当時の人間は現代よりも男女関係についてより自由奔放であった。いわゆるプロの世界とか、芸者の世界というのが公然とあった。人倫にもとるとか、という意識は薄かった。漱石すら、京の祇園のお茶屋で倒れて、無様なかっこうを東京から駆けつけた夫人に、なじられていることを書いているが、それとて、なんでそこから移動しなかったのか、という面が強い。

1956年に、魯迅の遺体が30年前に葬られていた上海の万国公墓から、虹口にある魯迅公園に移すときのアーカイブも放送された。新中国の偉大な精神的闘士として「魯迅の国葬」が行われたのだ。魯迅の愛人であった許広平の声が聞こえてきた。北方にも住んだことのある彼女だが、やはり南方なまりは消えてはいなかった。

彼女は彼女を愛した魯迅が、国葬されるのを「光栄」だ、と話しているが、本当のところはどうだったのだろうか。
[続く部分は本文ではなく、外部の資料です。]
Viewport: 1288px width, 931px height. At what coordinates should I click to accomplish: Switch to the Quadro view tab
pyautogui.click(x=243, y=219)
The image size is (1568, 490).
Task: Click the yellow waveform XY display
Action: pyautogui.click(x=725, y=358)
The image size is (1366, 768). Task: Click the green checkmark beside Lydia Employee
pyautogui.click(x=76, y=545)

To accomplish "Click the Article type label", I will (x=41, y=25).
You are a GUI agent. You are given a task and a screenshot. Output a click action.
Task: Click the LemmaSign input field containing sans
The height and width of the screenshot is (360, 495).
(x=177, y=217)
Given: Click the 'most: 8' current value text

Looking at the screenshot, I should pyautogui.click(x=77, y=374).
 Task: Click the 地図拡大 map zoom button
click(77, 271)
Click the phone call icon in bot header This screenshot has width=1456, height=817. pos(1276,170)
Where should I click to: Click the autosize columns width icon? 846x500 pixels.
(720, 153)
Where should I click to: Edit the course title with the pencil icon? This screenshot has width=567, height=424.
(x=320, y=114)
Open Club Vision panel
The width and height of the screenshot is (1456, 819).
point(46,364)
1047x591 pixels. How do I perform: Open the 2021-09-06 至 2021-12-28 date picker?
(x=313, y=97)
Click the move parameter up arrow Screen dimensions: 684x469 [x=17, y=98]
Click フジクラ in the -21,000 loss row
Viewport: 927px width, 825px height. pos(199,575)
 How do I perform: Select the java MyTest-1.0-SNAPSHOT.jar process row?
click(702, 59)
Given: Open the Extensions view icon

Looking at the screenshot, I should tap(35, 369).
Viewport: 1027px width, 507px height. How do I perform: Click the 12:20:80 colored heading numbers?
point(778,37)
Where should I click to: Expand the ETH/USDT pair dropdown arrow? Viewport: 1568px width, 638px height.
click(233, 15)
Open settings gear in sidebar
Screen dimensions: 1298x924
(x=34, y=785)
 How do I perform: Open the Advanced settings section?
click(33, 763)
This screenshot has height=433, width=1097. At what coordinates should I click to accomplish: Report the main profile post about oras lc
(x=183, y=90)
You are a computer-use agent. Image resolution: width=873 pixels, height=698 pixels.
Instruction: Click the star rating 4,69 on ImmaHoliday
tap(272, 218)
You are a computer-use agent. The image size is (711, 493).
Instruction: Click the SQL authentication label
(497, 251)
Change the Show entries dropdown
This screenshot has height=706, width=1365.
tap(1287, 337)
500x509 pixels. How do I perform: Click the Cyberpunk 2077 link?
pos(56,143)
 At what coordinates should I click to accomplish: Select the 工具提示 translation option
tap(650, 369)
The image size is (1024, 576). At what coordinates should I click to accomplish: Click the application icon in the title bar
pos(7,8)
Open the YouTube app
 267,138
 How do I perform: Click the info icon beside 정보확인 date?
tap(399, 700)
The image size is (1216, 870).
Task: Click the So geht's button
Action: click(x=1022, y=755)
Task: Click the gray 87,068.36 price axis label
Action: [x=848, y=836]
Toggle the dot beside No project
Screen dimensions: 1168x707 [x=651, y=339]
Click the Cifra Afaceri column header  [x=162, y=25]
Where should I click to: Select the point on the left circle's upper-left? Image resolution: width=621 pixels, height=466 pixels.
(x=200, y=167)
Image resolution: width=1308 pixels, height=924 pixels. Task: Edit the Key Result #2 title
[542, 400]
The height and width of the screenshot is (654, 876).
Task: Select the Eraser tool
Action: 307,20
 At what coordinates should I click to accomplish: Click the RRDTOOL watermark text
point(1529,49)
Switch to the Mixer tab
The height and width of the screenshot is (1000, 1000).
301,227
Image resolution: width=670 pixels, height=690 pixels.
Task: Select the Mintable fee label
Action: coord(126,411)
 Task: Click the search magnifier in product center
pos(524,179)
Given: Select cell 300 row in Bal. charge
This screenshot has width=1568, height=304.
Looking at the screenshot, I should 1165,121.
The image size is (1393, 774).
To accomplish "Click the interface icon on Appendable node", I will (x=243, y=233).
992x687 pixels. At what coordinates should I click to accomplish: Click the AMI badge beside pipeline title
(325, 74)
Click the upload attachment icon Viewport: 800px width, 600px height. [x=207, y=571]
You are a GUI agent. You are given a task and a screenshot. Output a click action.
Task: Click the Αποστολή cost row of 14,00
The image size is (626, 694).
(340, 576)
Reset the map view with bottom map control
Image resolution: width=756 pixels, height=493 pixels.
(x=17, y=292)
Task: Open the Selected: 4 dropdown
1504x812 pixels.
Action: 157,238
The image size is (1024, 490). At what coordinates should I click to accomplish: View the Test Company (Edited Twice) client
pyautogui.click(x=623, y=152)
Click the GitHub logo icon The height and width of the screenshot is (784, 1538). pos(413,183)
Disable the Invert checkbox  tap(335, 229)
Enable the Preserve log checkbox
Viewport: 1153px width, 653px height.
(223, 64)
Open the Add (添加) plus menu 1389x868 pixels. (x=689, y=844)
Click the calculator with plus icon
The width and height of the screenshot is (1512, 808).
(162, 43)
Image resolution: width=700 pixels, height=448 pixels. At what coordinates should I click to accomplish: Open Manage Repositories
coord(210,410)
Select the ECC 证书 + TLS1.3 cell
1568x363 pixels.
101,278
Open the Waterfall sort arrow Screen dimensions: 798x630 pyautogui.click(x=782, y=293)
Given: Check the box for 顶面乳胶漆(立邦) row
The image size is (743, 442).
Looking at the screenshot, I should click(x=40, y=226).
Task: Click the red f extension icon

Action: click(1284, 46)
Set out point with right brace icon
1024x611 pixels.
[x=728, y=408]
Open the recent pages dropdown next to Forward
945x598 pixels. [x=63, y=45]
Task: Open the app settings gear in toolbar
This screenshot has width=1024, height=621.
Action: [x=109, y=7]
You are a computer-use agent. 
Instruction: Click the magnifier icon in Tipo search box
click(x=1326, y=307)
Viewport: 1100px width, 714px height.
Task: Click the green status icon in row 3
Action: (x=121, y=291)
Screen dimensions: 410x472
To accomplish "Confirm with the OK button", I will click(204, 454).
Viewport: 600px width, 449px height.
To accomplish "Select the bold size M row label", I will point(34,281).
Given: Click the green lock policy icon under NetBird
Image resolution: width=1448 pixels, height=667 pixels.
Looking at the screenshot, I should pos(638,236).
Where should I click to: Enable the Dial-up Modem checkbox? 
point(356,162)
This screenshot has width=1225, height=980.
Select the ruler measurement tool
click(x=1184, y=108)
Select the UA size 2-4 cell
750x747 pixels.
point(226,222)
当時の政治的な潮流の中で、政治的に利用されているということは感じていなかったろうか。前年には、白話文学の先駆者、胡適を徹底批判する運動が全国的に展開されていた。

魯迅も多くの友人、知人に見送られて葬られた、多くの友人がともに埋葬されている万国公墓にいた方が、居心地がよいと感じてはいないだろうか。毛沢東の言う「もっとも硬い骨を持つ文芸戦士」と神のごとくに祭り上げられてしまった。文革中にはいたるところの公園に彼の有名な「眉を横たえて、冷ややかに対す千夫の指 云々」という句が建てられ、何種もの切手にもなった。